零式 (ハヤカワ文庫 JA ウ 2-1)
零式 (ハヤカワ文庫 JA ウ 2-1) / 感想・レビュー
ミツ
いやぁ、熱い、熱すぎるっ!植民地化され、壁に囲まれた仮想日本。ディストピアじみた絶望の世界で孤独と怒りに囚われていた少女たちの成長物語。過剰なルビ振りやラノベラノベした文体から漂う青臭さに戸惑いつつも、だんだんとそのダサカッコよさが癖になり、最後にはその圧倒的な速度と熱量でもう細けぇことはいいんだよ!状態で読み終わっていた。歴史改変SFであり、メカニカルな萌えもあり、壮絶な殺陣あり、そして爽やかなラスト、正に男の子の好きなものをこれでもかとばかりに詰め込んだ作品。なるほど確かに好きです、こういうの。佳作
2014/08/25
ぜんこう
アンソロジーで短編を読んでた海猫沢めろんさんの本を初めて図書館で借りてみました。小松左京さんの「地には平和を」みたいな歴史と違う戦後のような話ですが、植民地というのもあるよなぁ、という感じ。ただ、かなりのスプラッター描写にはまいりましたが、話の最後は読むのをやめられませんでした。壮大ですけど、少女の成長物語…そんなきれいな話ではないけど。再読はしないだろうけど、読んでみて良かったです。
2018/01/19
しろ
☆6 爆裂的なスピードで駆け抜ける作品。退廃的な日本の雰囲気を持つ、皇義神國は帝国の植民地で、そこでくすぶりながらもバイクを駆る少女の朔夜がカッコいい。サイバーパンクの世界観に日本の雰囲気が融合して、濃密な空気をみせていた。
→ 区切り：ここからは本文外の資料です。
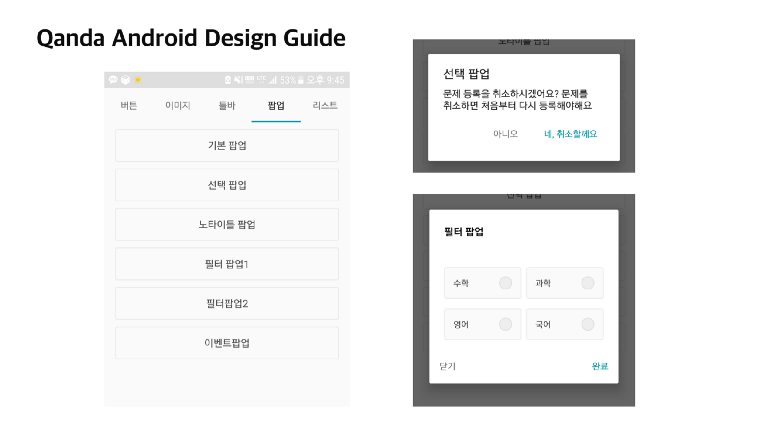773x429 pixels.
Task: Tap the yellow sun weather icon
Action: (x=137, y=80)
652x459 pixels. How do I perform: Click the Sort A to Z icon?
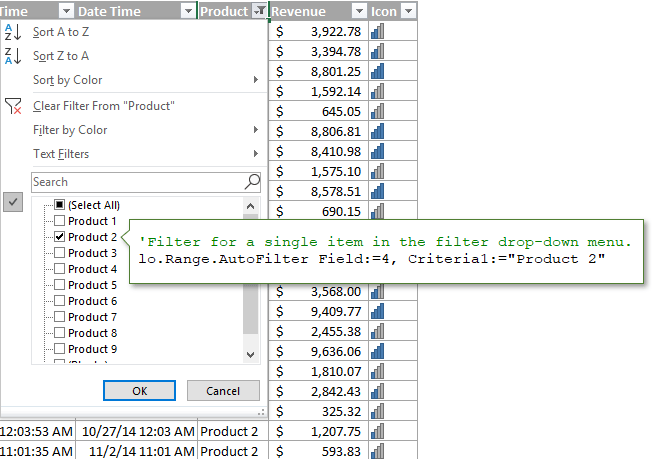(x=12, y=32)
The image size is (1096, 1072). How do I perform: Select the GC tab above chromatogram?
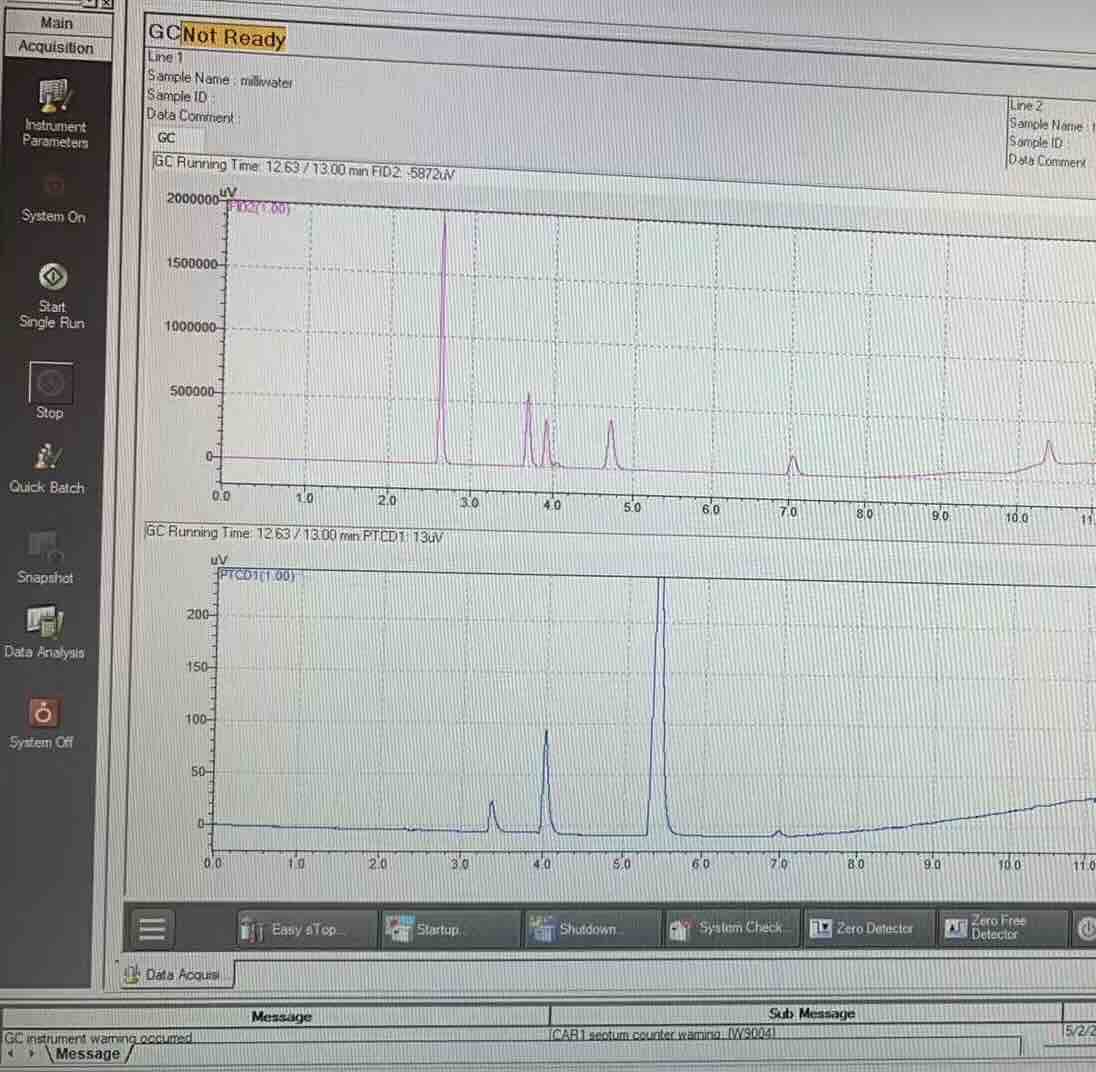(x=166, y=138)
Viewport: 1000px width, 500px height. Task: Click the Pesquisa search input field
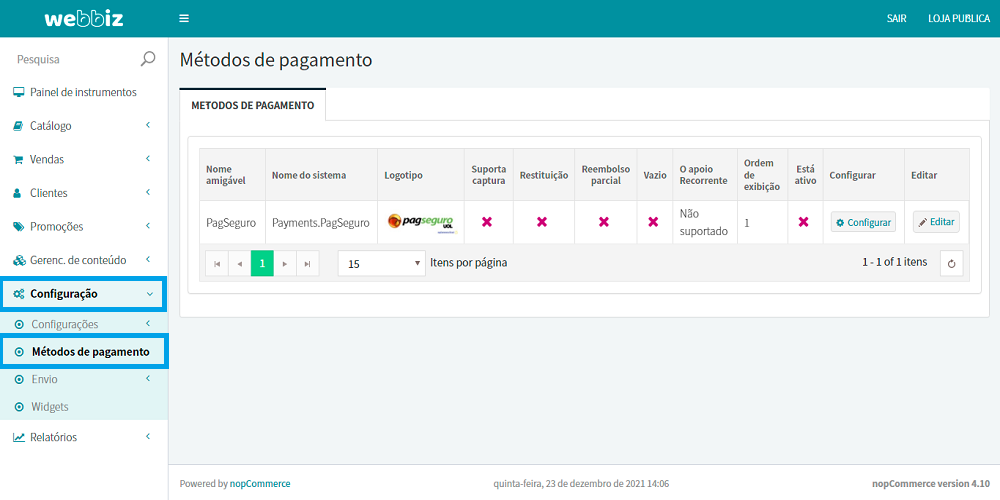click(x=70, y=59)
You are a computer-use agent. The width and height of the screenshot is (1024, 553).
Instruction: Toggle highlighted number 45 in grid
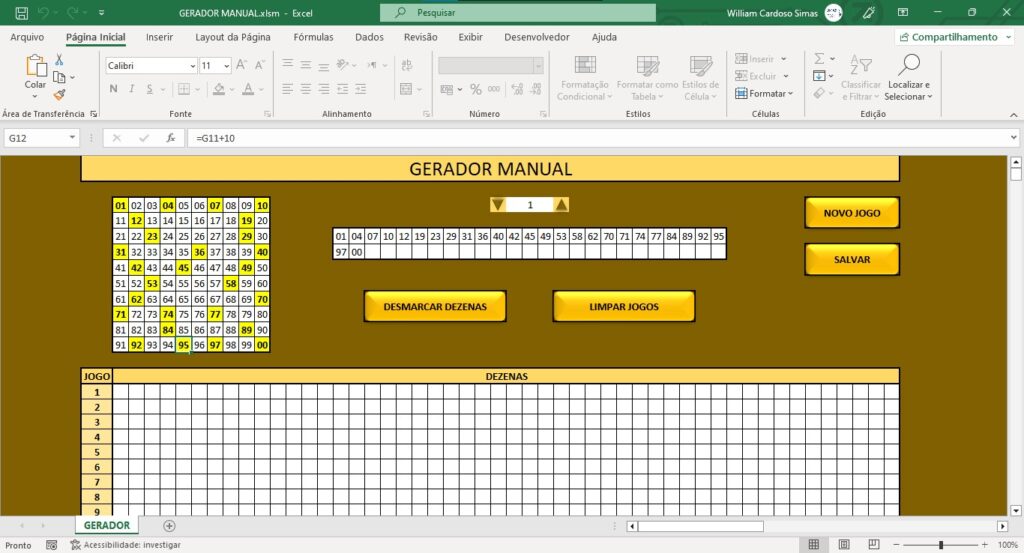[184, 268]

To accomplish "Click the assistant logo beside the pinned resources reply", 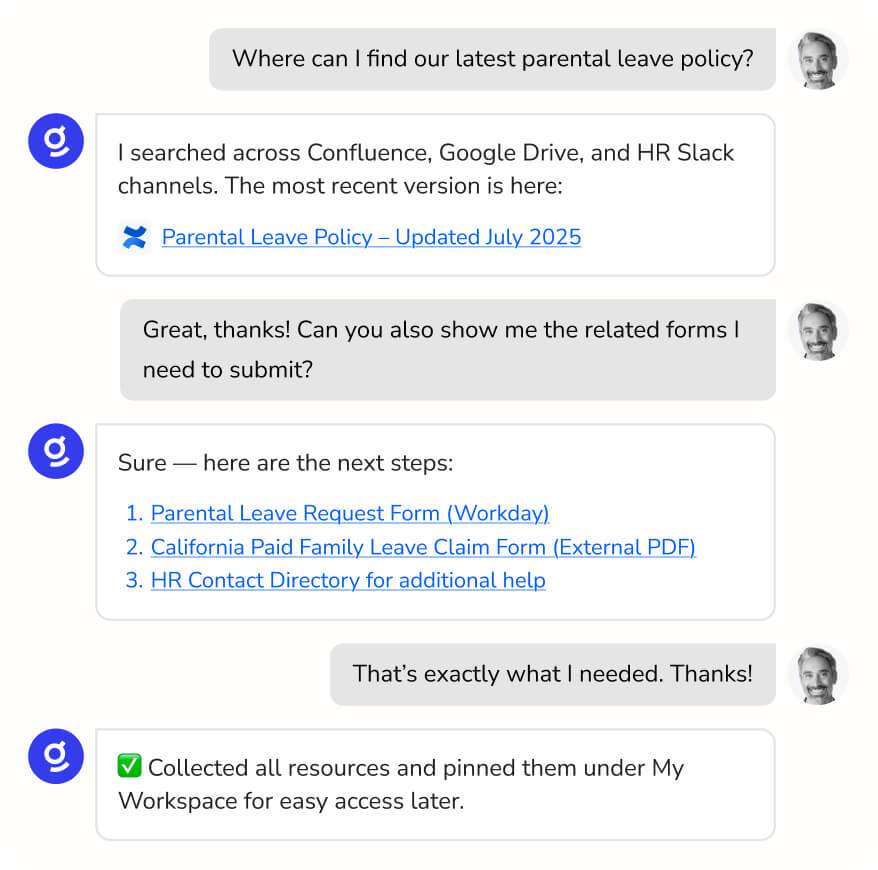I will coord(55,756).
そして、とにかく朔夜が爆走しまくる。世界にイライラしながらも、夏月との出会いや試練を乗り越えて、吹っ切れていくまでの成長が描かれる。展開もスピーディーなのだが、かなり崩された文体も加速を手伝っていたと思う。退廃的でもやもやすることもあるが、スカッとする作品だった。
2012/02/21
CCC
バカな…速すぎる…。ハッタリ感のある詰め込まれた要素や独自の文体も好きだが、何よりこの速度は本物だ。いやー、すごい。
2017/02/25
harass
積読本消化。いろいろ考えてしまう設定や体言止めとルビ付きの造語連発文体に苦笑しながら読み始める。サイバーパンク文体や古橋秀之などを連想すればいい。むせ返る青臭さとケレン味になんとか慣れてきて、途中からはまってしまった。強い「切実さ」と詩人的感性に共感してのめり込んだのだ。いろいろと荒っぽい部分があるがそれを上回る良いところもあった。ううむと感心しながら残りページが少なくなっていくのが残念に感じた。こういう読書は久しぶりだった。十代のころに読んでいれば聖典のように熱狂していただろうにと思った。